**Given text**
Follow
Share

Can folks comment on experience with using a Geriatric care manager and/or case manager, particularly with difficult parent?



I can see how an elderly parent with dementia who "goes with the flow" and is easy going, might have great results with a care manager, and that may help the adult children/ POA's out a lot!



While I'm ok with scheduling Doctors appointments and such, it does start to get overwhelming to juggle, and communicating that to the AL and my dad and making sure he gets to the right place at the right time is not easy on top of a full time job and my own nuclear family. I sure could use some help with that kind of stuff. On the other hand, if they have to be the direct contacts with him, I'm worried that he wont want to deal with another "middle person" and would it end up being just another person he will "fire" and a waste of time ?

This question has been closed for answers. Ask a New Question.

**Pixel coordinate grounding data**
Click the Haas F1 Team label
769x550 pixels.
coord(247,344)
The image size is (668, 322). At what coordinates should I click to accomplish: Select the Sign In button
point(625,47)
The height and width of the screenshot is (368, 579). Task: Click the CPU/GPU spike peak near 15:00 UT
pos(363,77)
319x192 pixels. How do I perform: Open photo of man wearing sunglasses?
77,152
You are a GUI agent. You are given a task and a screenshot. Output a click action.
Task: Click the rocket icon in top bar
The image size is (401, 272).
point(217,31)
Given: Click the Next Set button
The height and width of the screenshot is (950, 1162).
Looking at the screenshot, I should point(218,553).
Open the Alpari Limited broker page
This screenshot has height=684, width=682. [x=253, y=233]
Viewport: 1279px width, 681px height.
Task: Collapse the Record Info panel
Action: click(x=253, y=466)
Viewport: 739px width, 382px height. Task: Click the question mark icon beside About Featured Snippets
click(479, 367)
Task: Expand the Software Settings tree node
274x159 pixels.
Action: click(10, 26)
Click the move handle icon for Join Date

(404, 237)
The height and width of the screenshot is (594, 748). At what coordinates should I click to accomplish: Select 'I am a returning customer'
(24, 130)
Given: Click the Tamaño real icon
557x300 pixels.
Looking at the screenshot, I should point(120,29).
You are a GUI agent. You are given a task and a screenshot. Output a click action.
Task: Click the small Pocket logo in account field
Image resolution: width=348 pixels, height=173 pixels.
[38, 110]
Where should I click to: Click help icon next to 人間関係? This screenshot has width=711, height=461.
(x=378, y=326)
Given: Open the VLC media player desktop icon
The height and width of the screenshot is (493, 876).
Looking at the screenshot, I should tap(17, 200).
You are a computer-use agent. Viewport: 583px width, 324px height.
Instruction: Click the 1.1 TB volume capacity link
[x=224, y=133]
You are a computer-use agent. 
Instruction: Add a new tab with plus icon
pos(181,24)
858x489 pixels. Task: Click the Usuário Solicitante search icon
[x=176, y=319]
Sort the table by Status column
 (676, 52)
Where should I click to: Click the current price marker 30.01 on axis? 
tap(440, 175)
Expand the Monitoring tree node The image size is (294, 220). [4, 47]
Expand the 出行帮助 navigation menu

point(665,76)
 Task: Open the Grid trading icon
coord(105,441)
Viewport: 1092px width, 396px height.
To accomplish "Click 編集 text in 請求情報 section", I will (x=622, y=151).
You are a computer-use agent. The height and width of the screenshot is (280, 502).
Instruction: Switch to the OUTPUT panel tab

**Exercise objective**
In the forum post about geriatric care managers, what does the writer say must be handled on top of coordinating the father's appointments? The rows are separate material with no connection to the forum post.

**Answer space**
A full time job and the writer's own nuclear family.